Come down

After all the excitement of rushing through Peru I took some time to hang around in La Paz and recover for a week or so, which gave me plenty of time to realise that La Paz is a really odd place! For a start it´s the highest capital city in the world, but built in a valley, which I wasn´t expecting. It doesn´t really have much in the way of large shops, but it makes up for this by having everything for sale on the streets. I saw men hawking overcoats and parasols, merchandise slung over their shoulders. I saw a guy selling two sizes of hula hoop, just walking along the street looking for customers. You can even buy dried llama foetuses to bury under your house for good luck. The city is full of shoe shine boys who walk around hassling you if your shoes aren´t shiny enough, and they all wear balaclavas.
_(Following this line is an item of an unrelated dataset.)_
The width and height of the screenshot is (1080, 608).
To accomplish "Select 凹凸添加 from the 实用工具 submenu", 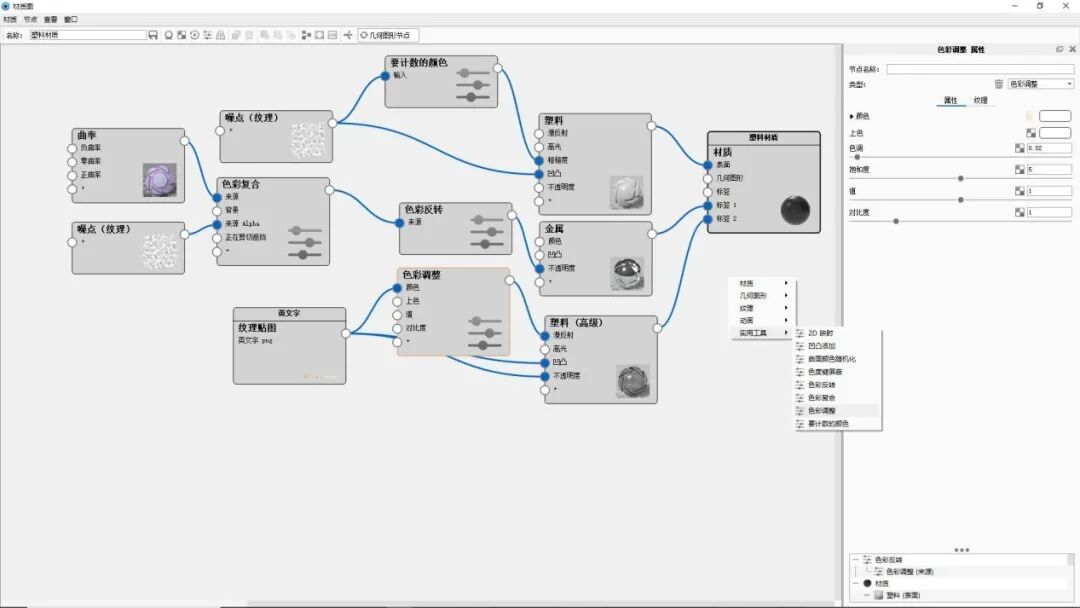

Old Bolivian ladies in traditional dress push wheelbarrows full of enormous popped corn around the steep streets, selling it by the bag. People dressed as zebras patrol the traffic lights to help people across the street. Every bank has an armed guard, and I´m not talking about batons and hand guns – you have to walk past someone toting at least a shotgun before you can talk to your bank manager. clerical types set up desks on the street with typewriters and fill in official documents for people. And strange as all of these things are the thing I found most interesting was that they had absolutely nothing to do with tourists! This is just how life in Bolivia goes on. Sure there are loads of tourists in La Paz, but apart from the tour operators that line the streets in some areas the city seems oblivious to all the foreigners.

So I spent most of my time in La Paz just wandering around, drinking coffee, relaxing, but when I heard about Cholitas Luchadoras I had to check it out. A Cholita is the traditional Bolivian woman, dressed in petticoats and a bowler hat, normally seen carrying a huge pack on her back, or pushing a wheelbarrow full of popped corn. Luchadoras are fighters, or in this case, wrestlers, in the best pantomime, staged fights tradition. Put the two together and you get tiny Bolivian women getting into the wring with masked, male Bolivian wrestlers. The fights happen on a Sunday in El Alto, the city built above the valley that La Paz is in, and the crowd is a mix of curious tourists in the front row seats and locals, bringing their kids along to boo and hiss the rudos (bad guys), and cheer the tecnicos (good guys). Most of the fights were just between guys, which were entertaining enough, but not what we came to see. One of those fights did produce the spectacle of Spiderman being set on fire, and having to run out of the stadium (shed). When the first Cholita vs. guy fight happened the woman took a hell of a beating! At one point the wrestler took off his belt and started whipping her with it – but he got his comeupance when she started throwing him against the ropes, and even diving onto him once she´d thrown him out of the ring! The final bout was the showpiece, two teams of one boy and one girl each, in a no holds barred epic. The rudo Cholita was La Loca, who didn´t like it when you called her crazy! Thing was, she was pretty crazy. While attacking her Cholita opponent she picked up a huge bottle of coke from the crowd, sprayed it randomly at fighter and audience, before throwing the other woman into the shocked crowd, kicking in the security barriers and starting to hit her with a chair – everyone scrambling to get out of the way! The fight ended with La Loca turning on her partner for letting the other team win, and then storming out of the ring having thrown him to the ground. She was something of a crowd pleaser!

I did eventually make it out of La Paz, but it took running into my Easter Island travel buddy Sarah to do it. She and her sister turned up in La Paz, and just happened to book into the same hostel as me! We decided we´d all head south for a quick tour, so we visited Sucre, Potosi and Uyuni. Sucre was a nice little city, that dinosaurs left their footprints on, or at least nearby, a few million year ago. After taking a look at those, we moved onto Potosi where we bought dynamite and went into the silver mines. The dynamite was a gift for the miners who work there, so we didn´t get to set any off, but we were underground when someone else did in another part of the mountain – the most almighty booms! From Potosi we wrapped up warm and headed for the salt flats at Uyuni. The salt flats are huge, the size of a small country, but so may tourists head out to them now, and head to the same places on them, that it´s hard to find a spot where there isn´t a group of people trying to take trick photographs of each other. Driving back across the flats as the sun set was amazing though, the ground still bright white as the sky darkens above it.

After the tour of the salt flats the girls headed back up to La Paz to climb mountains and then cycle back down them, while I´ve headed further south to Tupiza, which puts me under 3000m for the first time in a while. Somewhere near here is where Butch and Sundance got shot down, and I´d probably head out on a tour, but it seems like a sandstorm has blown into town or something. It´s windy as hell, and the sky is a strange shade of orange! Think maybe I´ll just hang out watching cable TV for a while. Next stop, Argentina!